Secret Discovery Service (SDS)

The SDS simplifies certificate management and was originally created by the Envoy project to provide a flexible API to deliver secrets/certificates to the Envoy proxy. The components needing the certificates are called SDS clients, and the component generating the certificates is called the SDS server. In the Istio data plane, the Envoy proxy acts as an SDS client and the Istio agent acts as the SDS server. The communication between the SDS client and SDS server happens using the SDS API specifications, mostly implemented over gRPC.

obraz

Step performed between the Istio agent, Envoy, and istiod to generate the certificate:

  1. During sidecar injection, istiod passes information about the SDS, including the location of the SDS server to the Envoy proxy.
  2. Envoy sends a request to pilot-agent (SDS server) for certificate generation over a Unix domain socket (UDS) via SDS protocols. pilot-agent generates a certificate signing request.
  3. pilot-agent then communicates with istiod and provides its identity along with the certificate signing request.
  4. istiod authenticates pilot-agent and if all is OK, signs the certificate.
  5. pilot-agent passes the certificate and keys to the Envoy proxy over UDS.

Gateway is generally used to expose a VirtualService to the outside world.
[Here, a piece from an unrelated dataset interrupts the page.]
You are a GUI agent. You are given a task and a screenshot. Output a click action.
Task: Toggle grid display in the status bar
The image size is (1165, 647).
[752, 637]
So with this object we can control how and which traffic from outside will reach one of our VirtualServices. It is also possible to specify how Gateway treats the traffic, E.g. TLS termination or SNI passthrough.
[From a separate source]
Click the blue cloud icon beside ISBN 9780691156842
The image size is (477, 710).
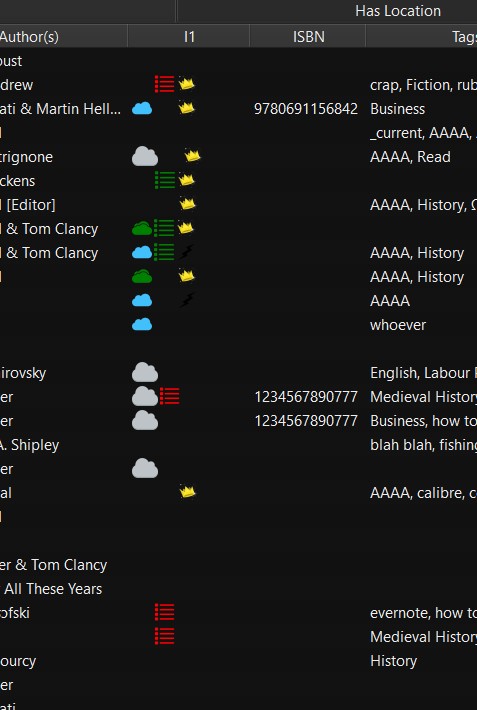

In short Gateway is for external traffic while VirtualService is for traffic that is already inside the istio cluster.

Destination rules are applied after virtual service routing rules are evaluated, so they apply to the traffic's “real” destination. In particular, you use destination rules to specify named service subsets, such as grouping all a given service's instances by version.

Istio Gateway

Ingress refers to traffic that originates outside the network and is intended for an endpoint within the network. The traffic is first routed to an ingress point that acts as a gatekeeper for traffic coming into the network. Hosting multiple different services at a single entry point is known as virtual hosting

virtual IP address that represents our service and forwards traffic to our actual service instances, provides us with higher-availability and flexibility. The virtual IP is bound to a type of ingress point known as a reverse proxy. The reverse proxy is an intermediary component that’s responsible for distributing requests to backend services and does not correspond to any specific service. The reverse proxy can also provide capabilities like load balancing so requests don’t overwhelm any one backend.
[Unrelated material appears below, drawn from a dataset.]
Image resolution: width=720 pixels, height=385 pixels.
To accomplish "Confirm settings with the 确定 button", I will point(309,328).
Istio uses a single Envoy proxy as the ingress gateway. The Gateway resource defines ports, protocols, and virtual hosts that we wish to listen for at the edge of our service-mesh cluster. VirtualService resources define where traffic should go once it’s allowed in at the edge. Istio Gateway handles the L4 and L5 concerns, while VirtualService handles the L7 concerns.

For production, you should run the ingress gateway component in its own namespace, separate from istio-system. In (Istio 1.13.0), the secret used for TLS in the gateway can only be retrieved if it’s in the same namespace as the Istio ingress gateway.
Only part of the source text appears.